→ **TEXTE FOURNI**
***

Un bain littéraire très apprécié
Daté Atavito Barnabé-Akayi est auteur d’une dizaine d’œuvres littéraires de genres variés (roman, nouvelle, poésie, théâtre). Pour lui, tout le monde peut écrire, mais tout le monde ne peut être publié. «Nous sommes en face d’un jeune écrivain de la nouvelle génération qui est en train de s’imposer sur le plan littéraire. C’est un auteur puissant et dense qu’on n’arrive pas à saisir parce qu’il y a beaucoup de non-dits dans ses publications. Il va falloir qu’il réexplique un peu son écriture pour permettre aux élèves et aux lecteurs non avertis de découvrir l’immensité, l’esthétique et la richesse de ses productions. Ce rendez-vous de ce soir nous a permis de redécouvrir l’auteur, ses publications et ses thématiques», a confié Amour Toliton, professeur de français, critique littéraire, nouvelliste et poète.
En plus de la découverte de son univers littéraire, Daté Atavito Barnabé-Akayi a aussi conseillé aux jeunes écrivains en herbe de beaucoup lire, «avant 30 ans» et d’écouter les personnes du troisième âge. «Je pense à sa suite que c’est la bonne manière de devenir un bon écrivain. En effet, nous n’avons pas vécu au temps de nos grands-parents et nous avons donc à en apprendre beaucoup d’eux. J’ai beaucoup apprécié le dialogue, la soirée était géniale», a déclaré Muna Majeed Hasson, chargée de gestion projets internationaux, partenariats et insertion professionnelle à l’Ecole nationale supérieure des arts et des techniques du théâtre à Lyon en France.
Le dialogue littéraire, l’origine du déclic
Ce dialogue est initié par l’Ecole Internationale du Théâtre du Bénin. L’EITB est promue par le renommé metteur en scène béninois, Alougbine Dine. Il explique que l’idée de la création du dialogue littéraire lui a été inspirée au détour d’un débat en pleine pandémie de la Covid-19.
Ce débat portait sur l’importance des écrivains et la rétribution due à ces derniers. «C’est quand même inadmissible dans la mesure où l’auteur qui fournit la matière première, ce qui déclenche en nous des imaginaires afin que nous produisions des spectacles, qu’on le banalise ainsi en disant que ce n’est pas parce qu’on a lu pour quelques minutes le texte d’un auteur qu’il faut le payer. Tout est parti de là», se remémore Alougbine Dine.
Et désormais, c’est devenu une tradition à l’EITB de recevoir des écrivains d’ici et d’ailleurs, de les écouter, de les valoriser. Ce faisant, il s’agit de démontrer que les auteurs sont bien plus importants que ce que certains pensent d’eux.
Parmi les noms ayant pris part à cet espace littéraire, on peut citer l’enseignant et romancier Gaston Zossou, le Professeur des Lettres et écrivain Mahougnon Kakpo («Prix du Président de la République 2015»), Habib Dakpogan (Prix RFI-Théâtre 2018), Sèdjro Giovanni Houansou, le poète et dramaturge Jérôme-Michel Tossavi et bien d’autres.

***

→ **CONSIGNE**
D'après le texte fourni, quelle institution a initié le dialogue littéraire ?

→ **DONNÉES SOURCES**

***

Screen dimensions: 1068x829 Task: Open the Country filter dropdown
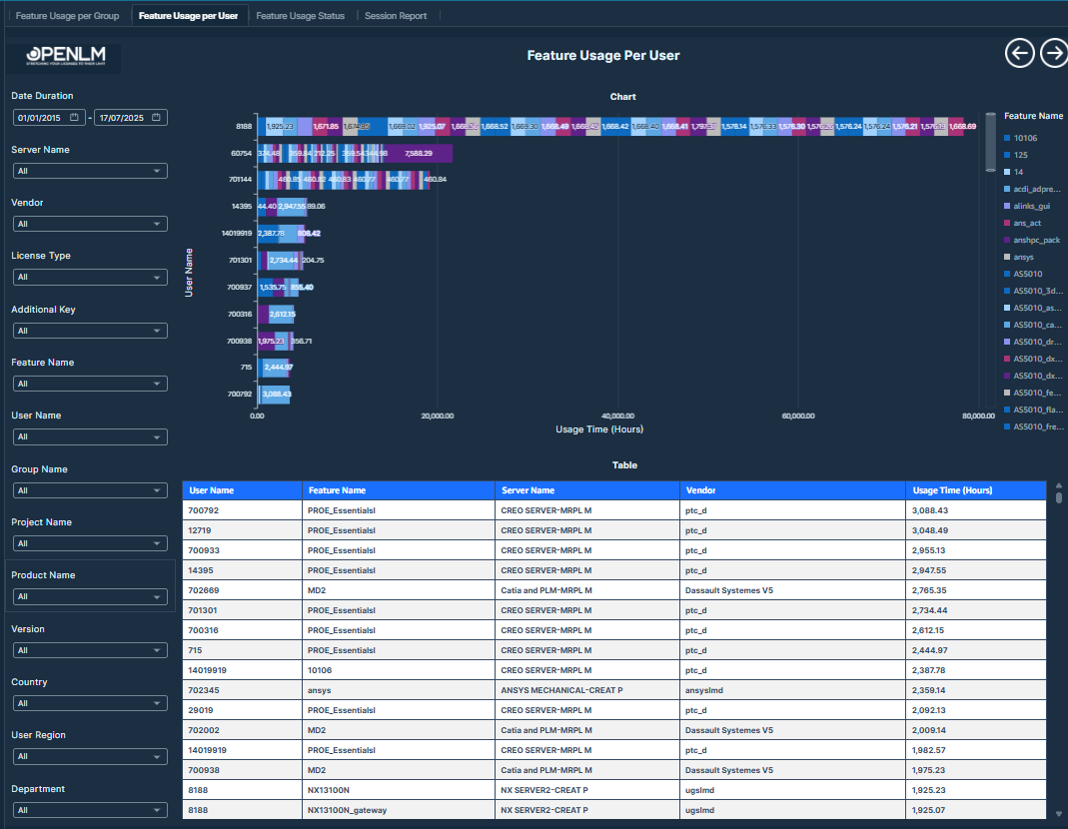click(89, 703)
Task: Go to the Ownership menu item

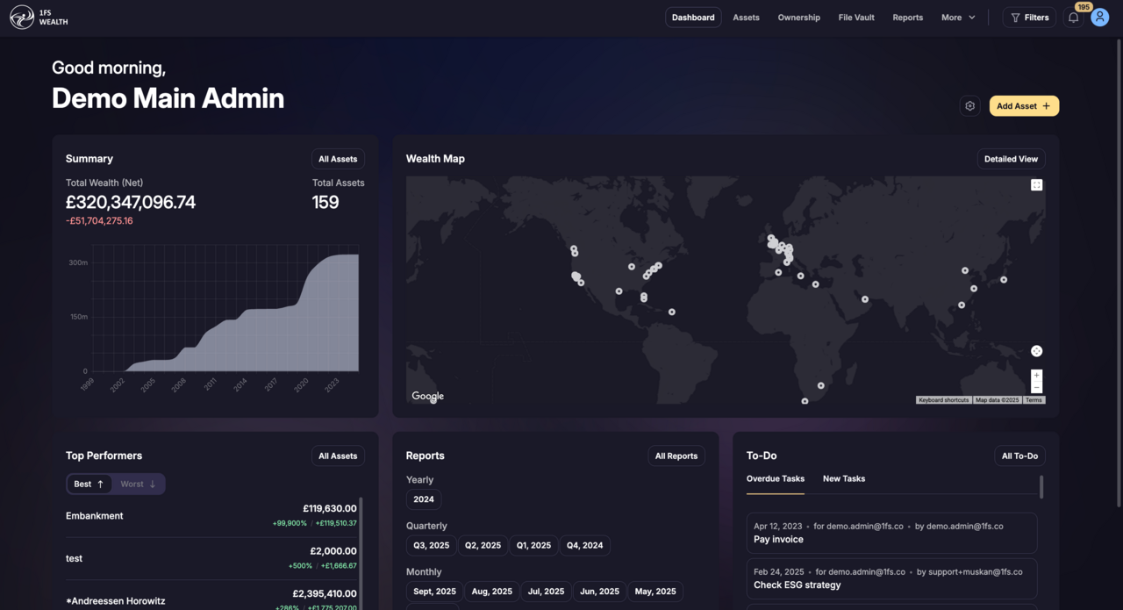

***

→ **RÉPONSE**
L'Ecole Internationale du Théâtre du Bénin (EITB).